- Directed by: James Felix McKenney
- Written by: James Felix McKenney
- Produced by: Larry Fessenden, Glass Eye Pix
- Starring: Christina Campanella; Don Wood; Ruth Kulerman; Angus Scrimm;
- Distributed by: Lionsgate Home Entertainment
- Release date: 2004;
- Running time: 89 mins
- Country: United States
- Language: English

= The Off Season =

The Off Season is a 2004 independent horror film written and directed by James Felix McKenney and produced by Larry Fessenden's Glass Eye Pix. It was distributed through Lionsgate Home Entertainment.

==Plot==
A New York couple, Kathryn and Rick, move to a motel in Maine during the off season, to get away from their hectic routines and so that he can write.

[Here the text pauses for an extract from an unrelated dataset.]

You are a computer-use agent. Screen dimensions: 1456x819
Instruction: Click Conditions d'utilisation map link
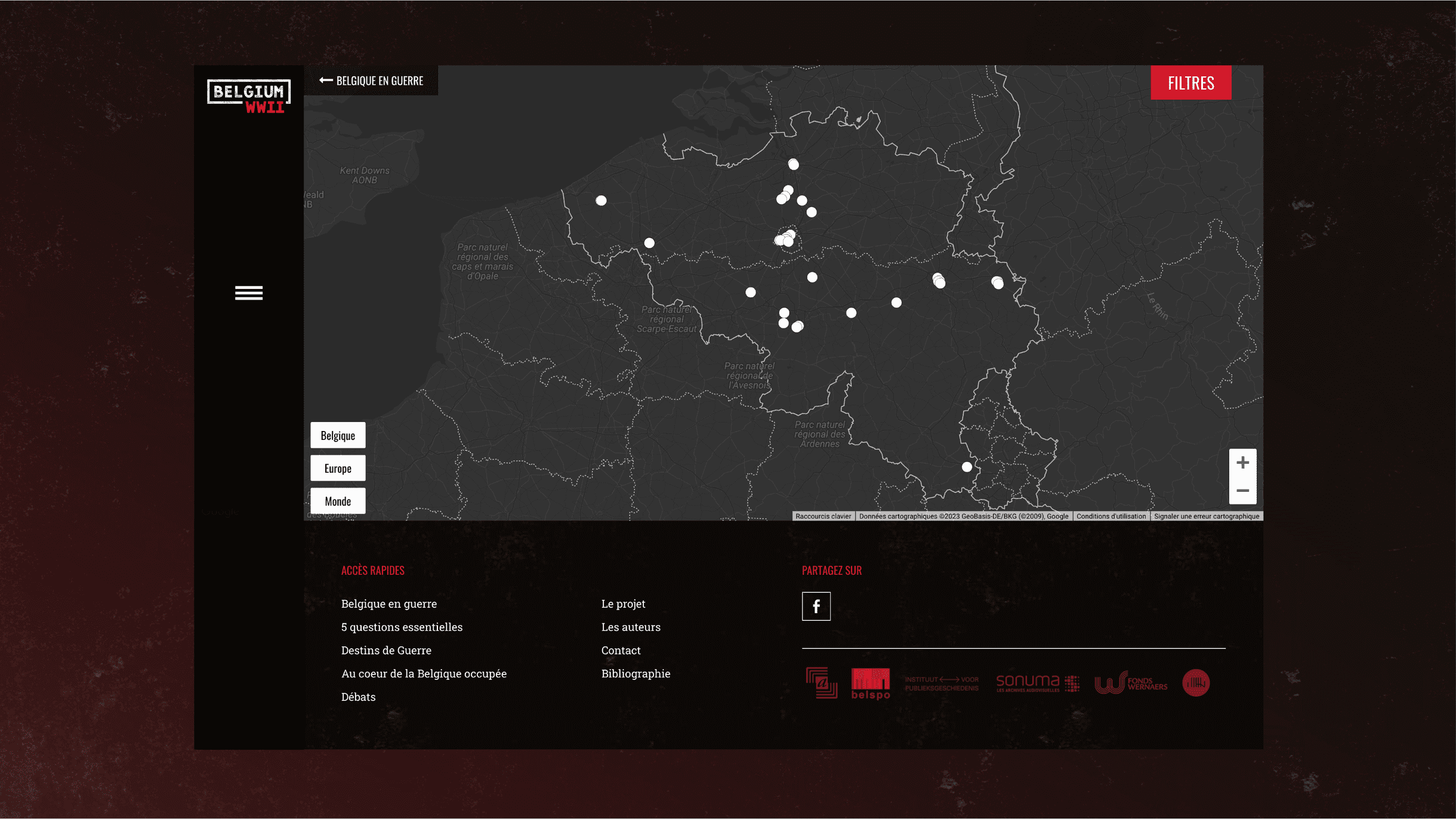[1110, 516]
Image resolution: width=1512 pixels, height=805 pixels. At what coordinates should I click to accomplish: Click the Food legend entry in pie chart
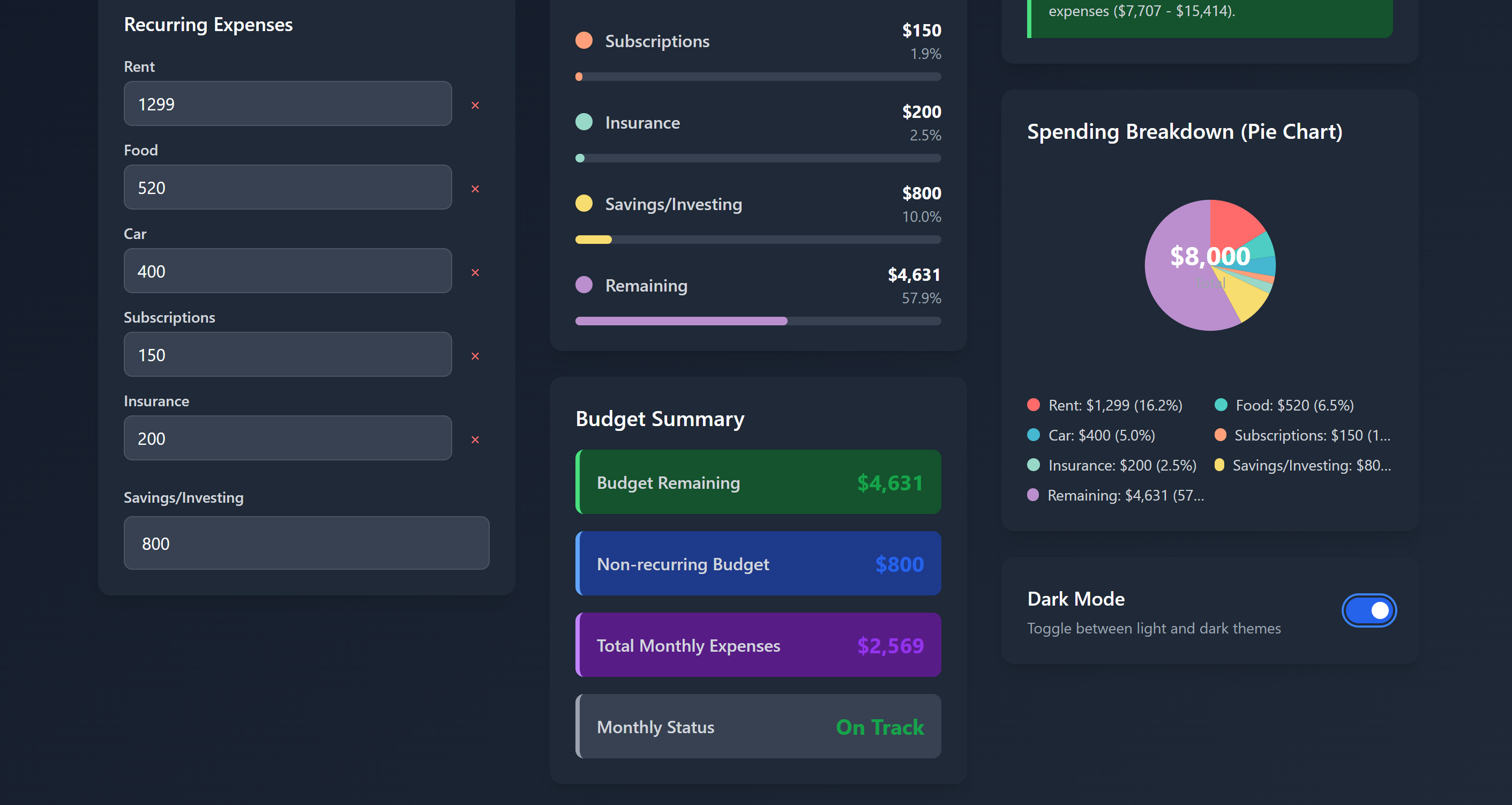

They discover their room is haunted by the ghosts of murdered guests, and their experiences drive them apart.

==Cast==
- Christina Campanella as Kathryn Bennett
- Don Wood as Rick Holland
- Angus Scrimm as Ted
- Larry Fessenden as Phil
- Ruth Kulerman as Mrs. Farthing
- Brenda Cooney as Nora
- Jamie Sneider as Stacy
- Jordan Kratz as Kurt

==Production==

The Off Season was filmed in Old Orchard Beach, Maine, a town that neighbors the one in which writer and director McKenney grew up and shot his first feature, CanniBalistic.

==Reception==
One reviewer considered the film "suffer[ed] from a distinct feeling of pointlessness" and the performances were "amateurish". It has low user ratings on the Internet Movie Database.